On the other hand, when we want passion, energy and investment we are encouraged to get “fired up”.  When an athlete is having the game of their life they are considered to be, “on fire”.  When something is working we are encouraged to, “add fuel to the fire”, and as the great Jerry Lee Lewis explained, when you shake my nerves and you rattle my brain, too much love drives a man insane, “Goodness gracious, great balls of fire”.  Fire, while potentially dangerous, is also incredibly valuable.  To purge impurities from metal they must be refined through the refiner’s fire.  Lose control of that fire and you will get hurt.  

Anxiety is not that different from fire.  It can be scary, painful and frustrating.  It can hurt us and those we love.  However, at its core it is a very intentional and necessary part of who we are.  Consider the role of anxiety in a life-threatening situation like running away from a threat.  The sympathetic nervous system is activated under stress and causes a fight, flight or freeze reaction.  When it is activated the adrenal glands release adrenaline into the bloodstream and the heart beats faster pushing blood into the muscles, and vital organs.  We begin to breath heavily and efficiently making our brains more alert and our senses sharper.  We are then able to move away from the threat and get to safety or protect ourselves by fighting off the danger.

Anxiety and the sympathetic response system are critical when we are confronting true threats.  However, they can be unwelcomed and debilitating when the perceived threat is not actually life threatening.  Take for example daily experiences like getting out of bed, ordering food at a restaurant, talking on the phone or taking a test.  Many individuals are not able to participate in these common daily activities due to a physiological response to perceived threats that are not life threatening.

At Cascade Academy we help adolescent girls between the ages of 13 and 18 confront their anxiety, and to embrace life with courage and joy.
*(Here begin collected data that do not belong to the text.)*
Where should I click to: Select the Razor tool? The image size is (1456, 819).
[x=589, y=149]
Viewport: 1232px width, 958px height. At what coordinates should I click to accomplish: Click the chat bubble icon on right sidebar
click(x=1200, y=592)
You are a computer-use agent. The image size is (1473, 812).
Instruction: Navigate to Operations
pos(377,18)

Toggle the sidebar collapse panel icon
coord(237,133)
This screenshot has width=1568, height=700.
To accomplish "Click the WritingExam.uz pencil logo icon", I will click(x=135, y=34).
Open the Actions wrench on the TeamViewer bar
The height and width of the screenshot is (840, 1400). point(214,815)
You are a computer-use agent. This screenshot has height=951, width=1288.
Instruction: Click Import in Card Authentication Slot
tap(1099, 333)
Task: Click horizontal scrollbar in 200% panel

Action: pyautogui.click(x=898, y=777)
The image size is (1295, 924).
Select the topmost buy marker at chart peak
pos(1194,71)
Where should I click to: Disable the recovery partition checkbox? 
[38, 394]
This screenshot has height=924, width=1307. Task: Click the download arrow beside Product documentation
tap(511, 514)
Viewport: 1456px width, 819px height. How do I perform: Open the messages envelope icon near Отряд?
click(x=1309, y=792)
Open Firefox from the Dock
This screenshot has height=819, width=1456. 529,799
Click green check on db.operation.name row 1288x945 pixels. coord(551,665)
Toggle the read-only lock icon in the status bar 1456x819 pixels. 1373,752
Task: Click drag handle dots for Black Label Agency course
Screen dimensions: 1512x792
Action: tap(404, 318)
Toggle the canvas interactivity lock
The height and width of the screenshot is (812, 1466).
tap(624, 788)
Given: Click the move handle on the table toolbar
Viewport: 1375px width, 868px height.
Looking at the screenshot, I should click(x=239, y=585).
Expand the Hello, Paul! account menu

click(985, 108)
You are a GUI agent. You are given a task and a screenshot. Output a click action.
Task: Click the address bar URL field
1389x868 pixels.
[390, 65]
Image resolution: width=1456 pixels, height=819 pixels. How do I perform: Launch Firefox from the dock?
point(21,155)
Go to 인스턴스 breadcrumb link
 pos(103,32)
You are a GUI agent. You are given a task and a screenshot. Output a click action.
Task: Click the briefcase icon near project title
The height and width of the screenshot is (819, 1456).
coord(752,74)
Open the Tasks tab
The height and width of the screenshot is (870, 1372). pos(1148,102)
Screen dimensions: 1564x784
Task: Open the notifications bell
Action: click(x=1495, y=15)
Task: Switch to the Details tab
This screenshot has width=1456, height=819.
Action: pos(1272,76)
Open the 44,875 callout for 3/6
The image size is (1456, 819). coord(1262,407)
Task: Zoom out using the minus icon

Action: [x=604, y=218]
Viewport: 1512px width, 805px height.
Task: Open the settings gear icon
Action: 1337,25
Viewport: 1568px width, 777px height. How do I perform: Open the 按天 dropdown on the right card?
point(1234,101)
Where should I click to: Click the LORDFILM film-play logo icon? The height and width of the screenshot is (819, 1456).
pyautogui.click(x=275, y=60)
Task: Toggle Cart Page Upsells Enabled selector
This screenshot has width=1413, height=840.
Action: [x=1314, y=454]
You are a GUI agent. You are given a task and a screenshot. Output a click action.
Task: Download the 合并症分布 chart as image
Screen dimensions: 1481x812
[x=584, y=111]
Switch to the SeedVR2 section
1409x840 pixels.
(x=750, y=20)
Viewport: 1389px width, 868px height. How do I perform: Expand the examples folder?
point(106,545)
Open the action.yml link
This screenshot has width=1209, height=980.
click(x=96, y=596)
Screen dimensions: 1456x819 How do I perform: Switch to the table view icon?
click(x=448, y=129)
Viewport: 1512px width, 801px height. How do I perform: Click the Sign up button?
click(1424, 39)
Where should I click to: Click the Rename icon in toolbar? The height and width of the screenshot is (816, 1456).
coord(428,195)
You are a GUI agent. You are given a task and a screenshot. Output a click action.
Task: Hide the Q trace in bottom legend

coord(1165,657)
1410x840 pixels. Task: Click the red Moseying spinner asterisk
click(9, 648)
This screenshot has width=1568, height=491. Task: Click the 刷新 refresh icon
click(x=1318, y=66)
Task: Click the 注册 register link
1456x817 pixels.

This is done through individualized, purposeful exposures to their perceived threats that empower our students to build self-efficacy and experience mastery.  As that mastery is generalized, confidence is built, and the sympathetic stress responses no longer generates debilitating control over our actions.  

Uncontrolled anxiety, like uncontrolled fire is powerful and can be scary.  Understood, it is a beautiful tool that blesses our lives, giving us all permission to embrace life with courage and joy.